From Lemma 2.4, T _r is single-valued. Now, we deduce a formula for T _r (x). For any y ∈ C, r > 0,

$$f\left(z,y\right)+\frac{1}{r}〈z-x,y-z〉\ge 0\iff 4r{y}^2+\left(\left(r+1\right)z-x\right)y+xz-\left(5r+1\right)z^2\ge 0.$$

Set G(y) = 4ry² + ((r + 1)z - x)y + xz - (5r + 1)z². Then G(y) is a quadratic function of y with coefficients a = 4r, b = (r + 1)z - x and c = xz - (5r + 1)z². So its discriminant Δ = b² - 4ac is

$$\begin{array}{cc}\hfill \Delta & ={[\left(r+1\right)z-x]}^2-16r\left(xz-\left(5r+1\right)z^2\right)\hfill \\ ={(r+1)}^2{z}^2-2\left(r+1\right)xz+x^2-16rxz+\left(80r^2+16r\right)z^2\hfill \\ ={[\left(9r+1\right)z-x]}^2.\hfill \end{array}$$

Since G(y) ≥ 0 for all y ∈ C, this is true if and only if Δ ≤ 0. That is, [(9r + 1)z -x]² ≤ 0. Therefore, $z=\frac{x}{9r+1}$, which yields that $T_r\left(x\right)=\frac{x}{9r+1}$. Let $r_n=\frac{n}{n+1}$, ${\beta }_n=\frac{n}{3n+1}$ and ${\alpha }_n=\frac{1}{{\left(3n+1\right)}^2}$. It is easy to check that

$$\sum _{n=0}^{\mathrm{\infty }}{\alpha }_n<+\mathrm{\infty },\underset{n\to \mathrm{\infty }}{liminf}{\beta }_n\left(1-{\beta }_n\right)=\frac{2}{9}>0,\underset{n\to \mathrm{\infty }}{liminf}{r}_n=1.$$

Thus, from Lemma 2.4, it follows that EP(f) = {0}. Therefore, all the assumptions in Theorems 3.1 and 3.2 are satisfied. Setting x₀ = 1 and using the algorithm in Theorem 3.1, we obtain the following sequences:

$$\left\{\begin{array}{c}\hfill x_0=1,\hfill \\ \hfill u_n=T_{r_n}\left(x_n\right)=\frac{n+1}{10n+1}{x}_n,\hfill \\ \hfill x_{n+1}=\frac{1}{{\left(3n+1\right)}^2}{x}_0+\frac{108n^4+108n^3+33n^2+6n}{270n^4+297n^3+117n^2+19n+1}{x}_n.\hfill \end{array}\right.$$

Therefore, by Theorem 3.1, the sequence {P_EP(f)x _n } must converge strongly to a solution of the problem (4.1). In fact, P_EP(f)x _n = 0 for all n ∈ Z₊. Also, according to Theorem 3.2, the sequence {x _n } converges weakly to a solution of the problem (4.1). For a number ε = 10^-3, if we use MATLAB, then we generate a sequence {x _n } as follows:

Selected values of {u _n } and {x _n } computed by computer programs are listed below Tables 1 and 2, respectively. The convergent process of the sequence {x _n } is described in Figure 1.

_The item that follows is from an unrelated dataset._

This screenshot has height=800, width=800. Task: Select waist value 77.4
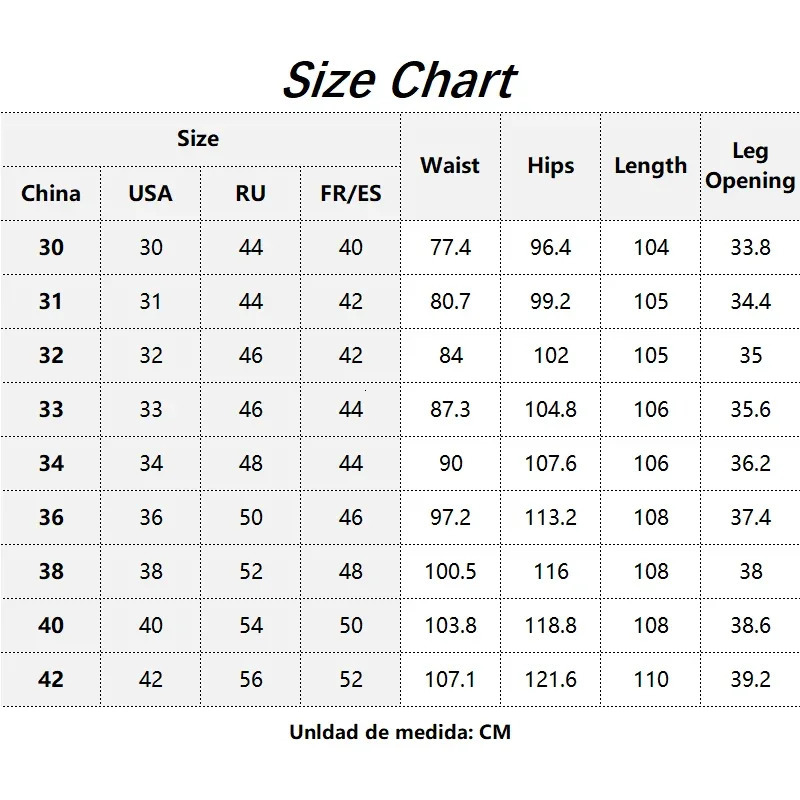[450, 247]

Table 1 Selected values of {u _n }

Table 2 Selected values of {x _n }

Figure 1

The convergent process of the sequence { x _n }.

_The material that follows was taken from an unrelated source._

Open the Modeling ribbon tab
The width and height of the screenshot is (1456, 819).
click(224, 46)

From Table 1, we can see that the sequence {u _n } converges to 0. Moreover, F(T _r ) = EP(f) = {0}. Table 2 shows that the iterative sequence {x _n } converges to 0, which is indeed a solution of the problem (4.1). Moreover, ${lim}_{n\to \mathrm{\infty }}{P}_{EP\left(f\right)}{x}_n=0$.